[Begin]

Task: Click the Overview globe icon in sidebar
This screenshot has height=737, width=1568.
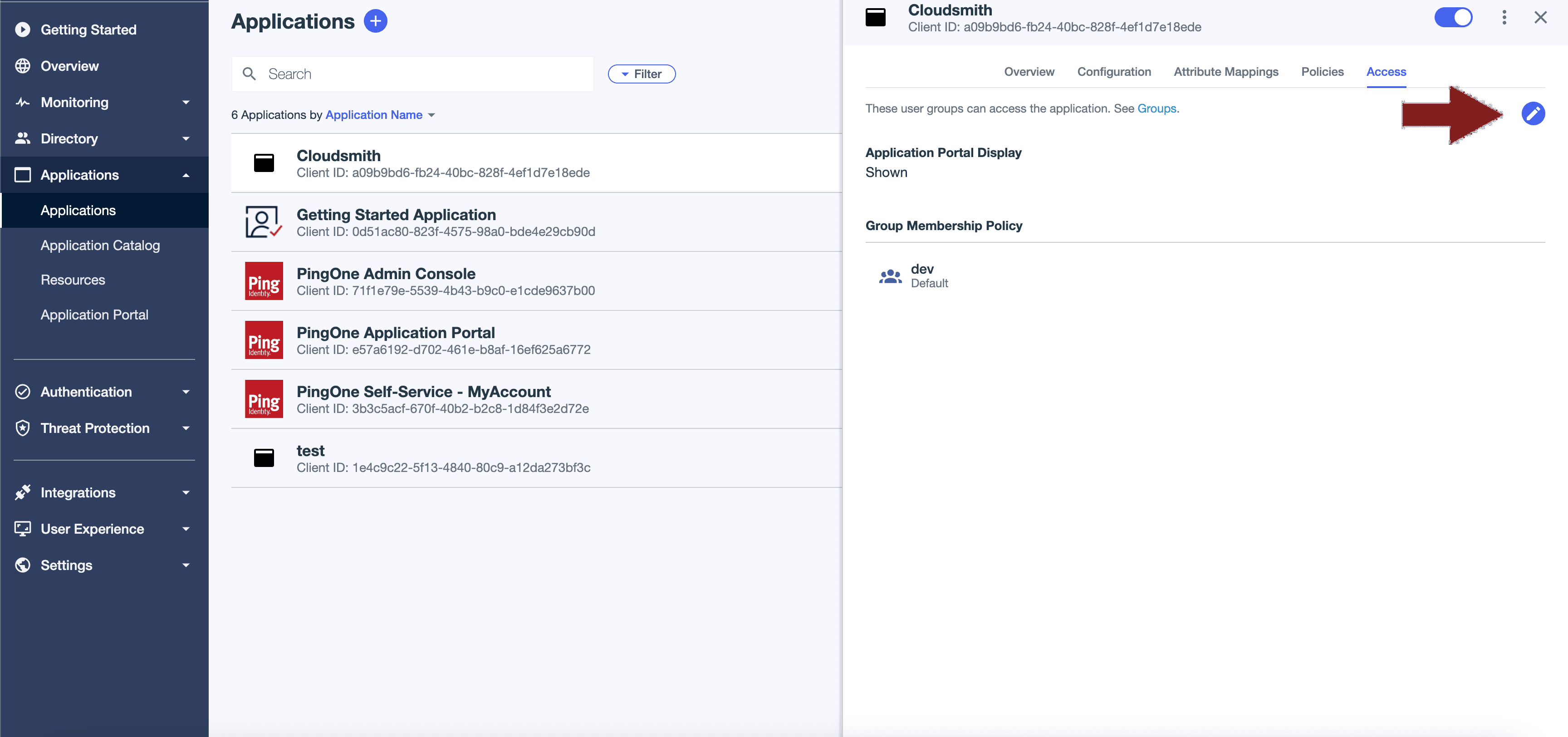Action: coord(23,66)
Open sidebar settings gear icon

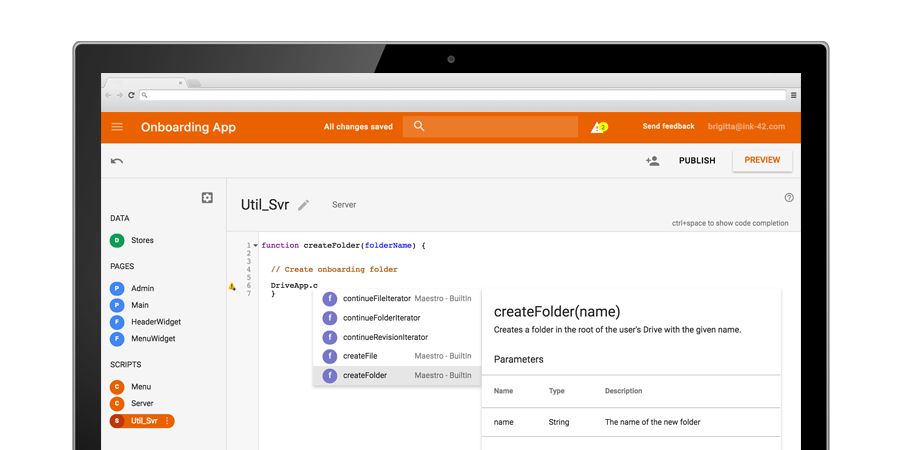tap(207, 197)
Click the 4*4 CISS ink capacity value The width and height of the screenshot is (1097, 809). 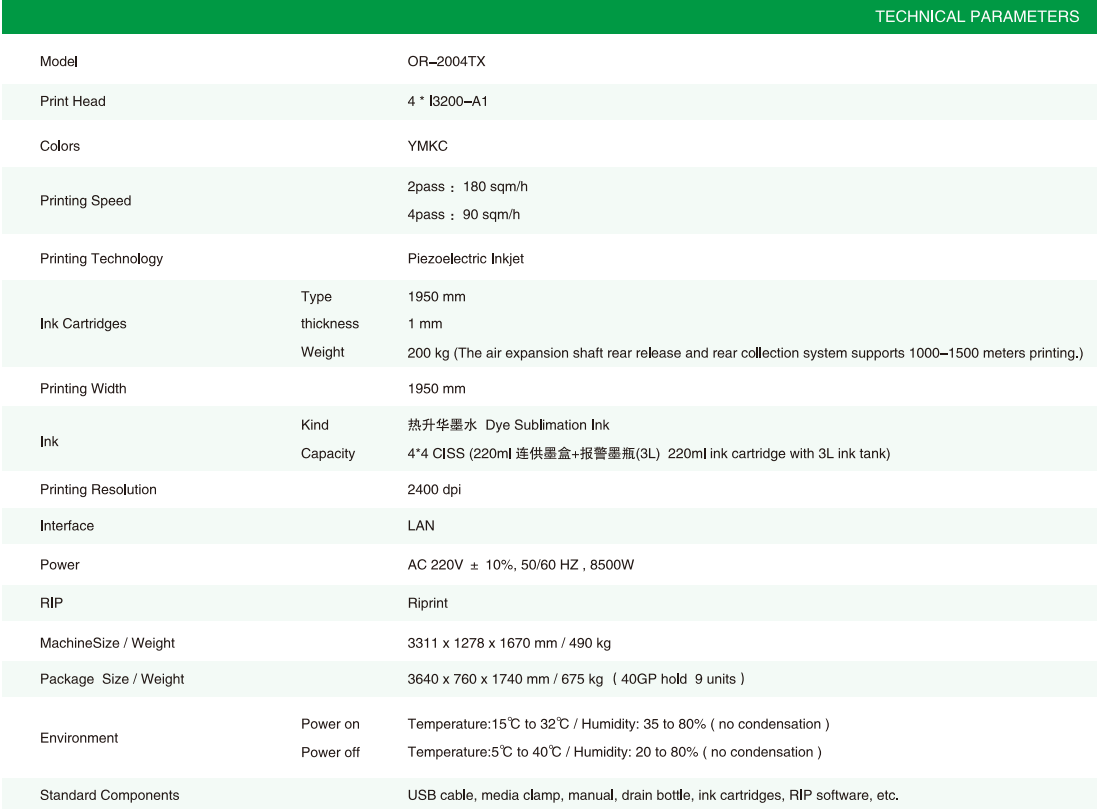pos(648,453)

[End]

*YOUR TASK*: Count the lines in the material above that contain the word "icon". Reply with the number only.

*SOLUTION FOR THIS EXERCISE*: 2